Exercise objective
Copy out each line of the listing below that contains the word "agent".
** Opening Supplied material block **
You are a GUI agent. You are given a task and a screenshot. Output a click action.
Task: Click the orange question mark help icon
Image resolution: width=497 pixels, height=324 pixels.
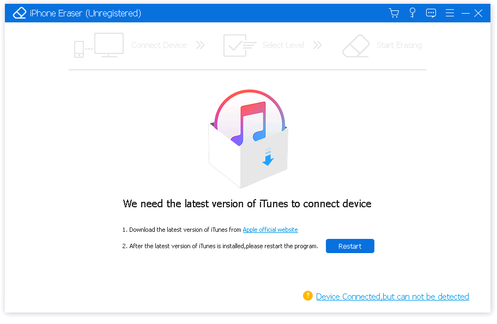[308, 296]
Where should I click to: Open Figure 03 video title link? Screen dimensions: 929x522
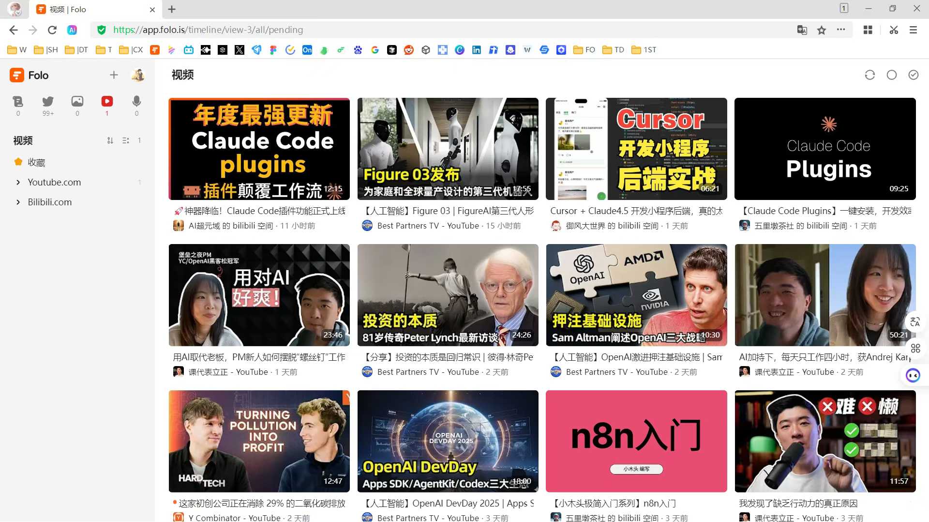(x=448, y=211)
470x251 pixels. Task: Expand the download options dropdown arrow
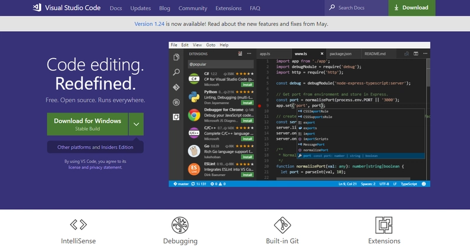tap(136, 124)
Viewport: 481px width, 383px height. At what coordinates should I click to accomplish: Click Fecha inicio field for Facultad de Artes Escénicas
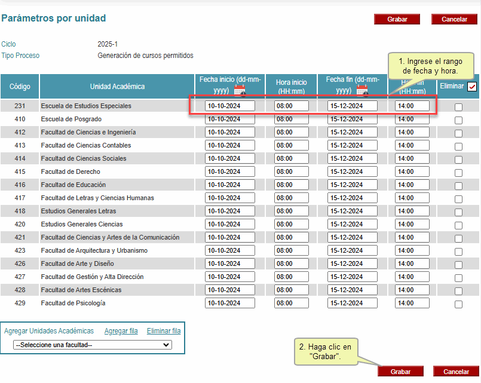tap(230, 290)
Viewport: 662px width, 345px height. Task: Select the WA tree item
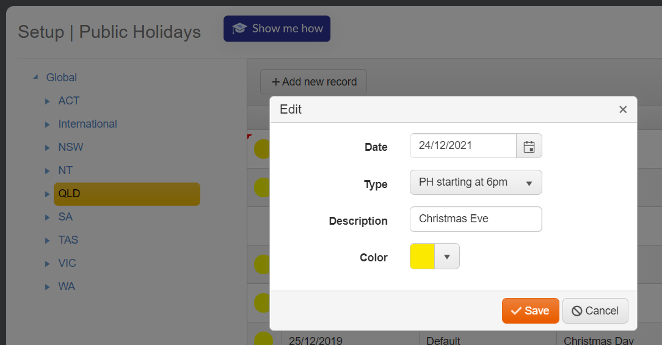pos(67,286)
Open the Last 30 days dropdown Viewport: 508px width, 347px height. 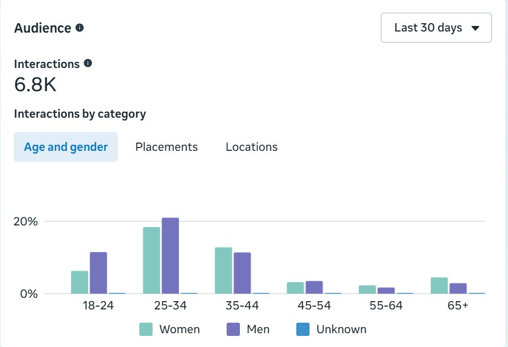436,28
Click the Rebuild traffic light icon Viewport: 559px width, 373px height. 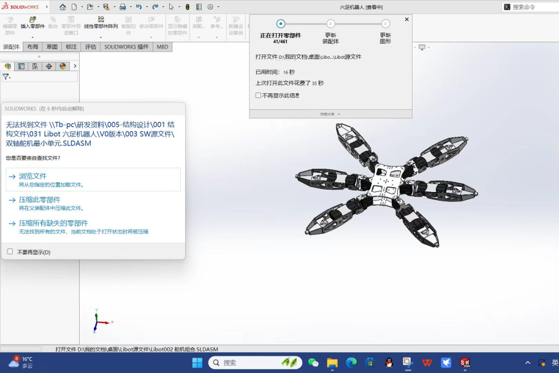188,7
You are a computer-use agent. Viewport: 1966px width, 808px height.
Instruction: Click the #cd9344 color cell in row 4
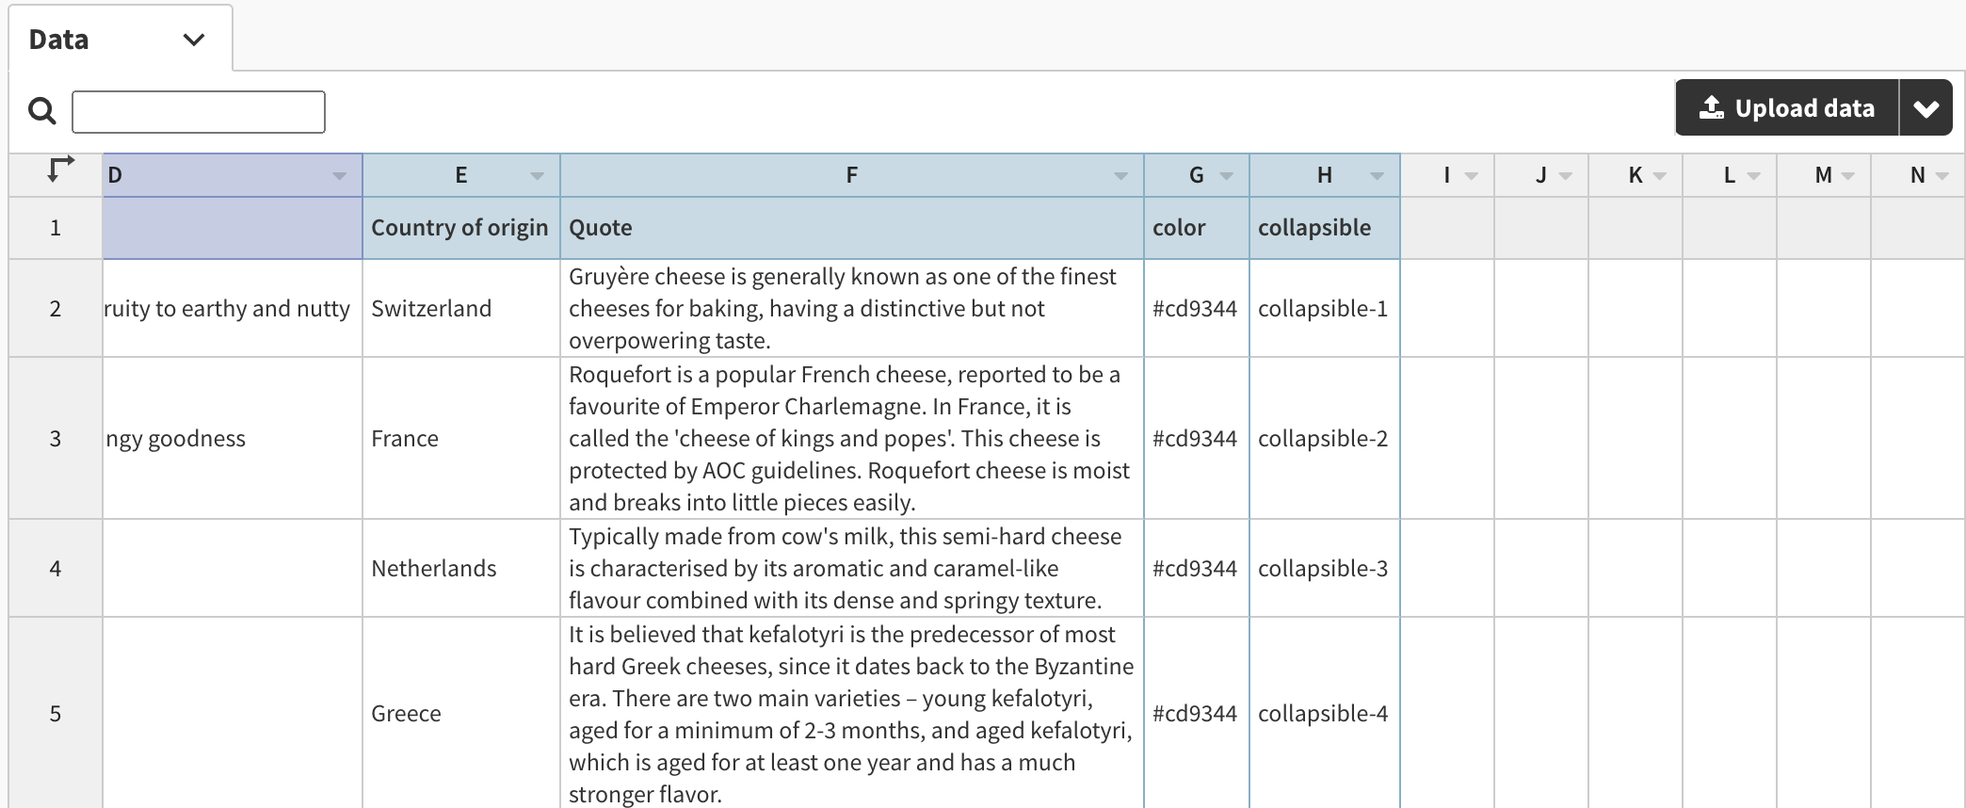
** Closing Supplied material block **
The completed task
You are a GUI agent. You are given a task and a screenshot. Output a click action.
You are a computer-use agent. Viewport: 1966px width, 808px height.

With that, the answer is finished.